Return the lines below verbatim, from the first line through the line that contains "click(247, 265)".

RECORDS TO PROCESS:
________________________
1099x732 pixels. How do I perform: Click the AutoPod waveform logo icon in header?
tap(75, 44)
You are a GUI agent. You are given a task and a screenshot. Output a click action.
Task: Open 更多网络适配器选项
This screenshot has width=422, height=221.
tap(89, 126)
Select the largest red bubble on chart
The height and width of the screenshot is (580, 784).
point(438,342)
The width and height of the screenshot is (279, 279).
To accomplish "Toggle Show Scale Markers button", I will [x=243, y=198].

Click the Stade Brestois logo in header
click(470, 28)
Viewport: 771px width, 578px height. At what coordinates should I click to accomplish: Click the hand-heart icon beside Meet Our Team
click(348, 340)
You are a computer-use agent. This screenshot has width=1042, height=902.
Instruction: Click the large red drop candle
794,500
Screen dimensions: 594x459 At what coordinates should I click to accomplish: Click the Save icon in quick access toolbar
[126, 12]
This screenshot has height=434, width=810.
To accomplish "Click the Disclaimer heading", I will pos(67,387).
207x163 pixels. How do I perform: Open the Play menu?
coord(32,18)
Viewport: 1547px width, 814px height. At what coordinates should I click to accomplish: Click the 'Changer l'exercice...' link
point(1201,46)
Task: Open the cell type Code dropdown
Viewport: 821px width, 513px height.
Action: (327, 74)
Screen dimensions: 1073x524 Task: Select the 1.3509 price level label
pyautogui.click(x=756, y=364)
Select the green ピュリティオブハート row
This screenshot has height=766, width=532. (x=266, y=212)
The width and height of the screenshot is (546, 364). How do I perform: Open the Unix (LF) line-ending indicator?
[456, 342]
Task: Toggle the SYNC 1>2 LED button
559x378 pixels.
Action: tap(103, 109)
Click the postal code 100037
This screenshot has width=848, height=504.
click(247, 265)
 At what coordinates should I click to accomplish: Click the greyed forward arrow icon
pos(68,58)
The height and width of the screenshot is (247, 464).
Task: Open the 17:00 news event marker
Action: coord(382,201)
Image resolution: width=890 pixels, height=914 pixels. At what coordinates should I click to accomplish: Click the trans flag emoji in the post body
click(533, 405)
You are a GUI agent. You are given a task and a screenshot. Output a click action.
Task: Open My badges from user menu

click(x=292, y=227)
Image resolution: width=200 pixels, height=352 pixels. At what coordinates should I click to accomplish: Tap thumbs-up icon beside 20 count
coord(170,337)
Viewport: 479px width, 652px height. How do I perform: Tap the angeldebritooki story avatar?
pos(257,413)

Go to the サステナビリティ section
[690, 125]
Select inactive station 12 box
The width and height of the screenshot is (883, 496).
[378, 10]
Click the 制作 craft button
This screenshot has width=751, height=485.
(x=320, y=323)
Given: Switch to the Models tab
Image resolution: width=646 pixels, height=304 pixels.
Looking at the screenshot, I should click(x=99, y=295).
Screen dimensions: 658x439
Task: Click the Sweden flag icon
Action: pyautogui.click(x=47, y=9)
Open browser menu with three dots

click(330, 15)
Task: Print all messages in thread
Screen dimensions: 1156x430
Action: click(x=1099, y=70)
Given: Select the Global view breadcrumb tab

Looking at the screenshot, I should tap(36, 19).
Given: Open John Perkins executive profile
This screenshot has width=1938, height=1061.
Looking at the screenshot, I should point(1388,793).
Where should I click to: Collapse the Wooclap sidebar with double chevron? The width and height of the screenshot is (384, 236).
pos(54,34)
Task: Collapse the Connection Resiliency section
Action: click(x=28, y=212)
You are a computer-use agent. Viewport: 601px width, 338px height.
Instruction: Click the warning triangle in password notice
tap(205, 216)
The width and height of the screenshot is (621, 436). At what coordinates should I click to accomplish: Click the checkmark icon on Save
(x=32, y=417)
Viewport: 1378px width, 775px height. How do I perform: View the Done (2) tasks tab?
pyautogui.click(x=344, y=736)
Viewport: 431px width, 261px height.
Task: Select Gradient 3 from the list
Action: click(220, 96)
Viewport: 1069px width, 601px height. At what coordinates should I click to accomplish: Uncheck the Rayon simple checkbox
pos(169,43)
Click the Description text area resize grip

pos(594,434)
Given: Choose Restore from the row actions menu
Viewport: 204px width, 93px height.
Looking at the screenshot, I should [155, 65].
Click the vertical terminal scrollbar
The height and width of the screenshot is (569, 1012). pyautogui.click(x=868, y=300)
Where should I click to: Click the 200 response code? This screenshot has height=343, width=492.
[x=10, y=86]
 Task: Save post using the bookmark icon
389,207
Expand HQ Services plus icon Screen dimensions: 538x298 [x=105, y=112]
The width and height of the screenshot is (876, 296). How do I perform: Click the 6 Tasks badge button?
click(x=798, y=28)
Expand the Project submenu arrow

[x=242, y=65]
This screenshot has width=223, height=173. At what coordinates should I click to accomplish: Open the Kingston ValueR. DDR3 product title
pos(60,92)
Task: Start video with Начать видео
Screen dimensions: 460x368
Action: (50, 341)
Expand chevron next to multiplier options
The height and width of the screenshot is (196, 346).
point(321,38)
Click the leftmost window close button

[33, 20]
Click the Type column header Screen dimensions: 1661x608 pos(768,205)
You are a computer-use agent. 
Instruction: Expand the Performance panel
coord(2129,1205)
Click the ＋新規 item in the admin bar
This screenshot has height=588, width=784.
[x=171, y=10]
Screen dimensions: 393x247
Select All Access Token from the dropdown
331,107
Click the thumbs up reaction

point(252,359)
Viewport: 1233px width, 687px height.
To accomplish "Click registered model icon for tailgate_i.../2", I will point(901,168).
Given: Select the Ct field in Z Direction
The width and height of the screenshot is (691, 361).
________________________
RESULT FOR THIS TASK:
1099x732 pixels. How do I perform: Click the AutoPod waveform logo icon in header?
tap(75, 44)
You are a GUI agent. You are given a task and a screenshot. Output a click action.
Task: Open 更多网络适配器选项
This screenshot has width=422, height=221.
tap(89, 126)
Select the largest red bubble on chart
The height and width of the screenshot is (580, 784).
point(438,342)
The width and height of the screenshot is (279, 279).
To accomplish "Toggle Show Scale Markers button", I will [x=243, y=198].

Click the Stade Brestois logo in header
click(470, 28)
Viewport: 771px width, 578px height. At what coordinates should I click to accomplish: Click the hand-heart icon beside Meet Our Team
click(348, 340)
You are a computer-use agent. This screenshot has width=1042, height=902.
Instruction: Click the large red drop candle
794,500
Screen dimensions: 594x459 At what coordinates should I click to accomplish: Click the Save icon in quick access toolbar
[126, 12]
This screenshot has height=434, width=810.
To accomplish "Click the Disclaimer heading", I will pos(67,387).
207x163 pixels. How do I perform: Open the Play menu?
coord(32,18)
Viewport: 1547px width, 814px height. At what coordinates should I click to accomplish: Click the 'Changer l'exercice...' link
point(1201,46)
Task: Open the cell type Code dropdown
Viewport: 821px width, 513px height.
Action: (327, 74)
Screen dimensions: 1073x524 Task: Select the 1.3509 price level label
pyautogui.click(x=756, y=364)
Select the green ピュリティオブハート row
This screenshot has height=766, width=532. (x=266, y=212)
The width and height of the screenshot is (546, 364). How do I perform: Open the Unix (LF) line-ending indicator?
[456, 342]
Task: Toggle the SYNC 1>2 LED button
559x378 pixels.
Action: tap(103, 109)
Click the postal code 100037
This screenshot has width=848, height=504.
click(247, 265)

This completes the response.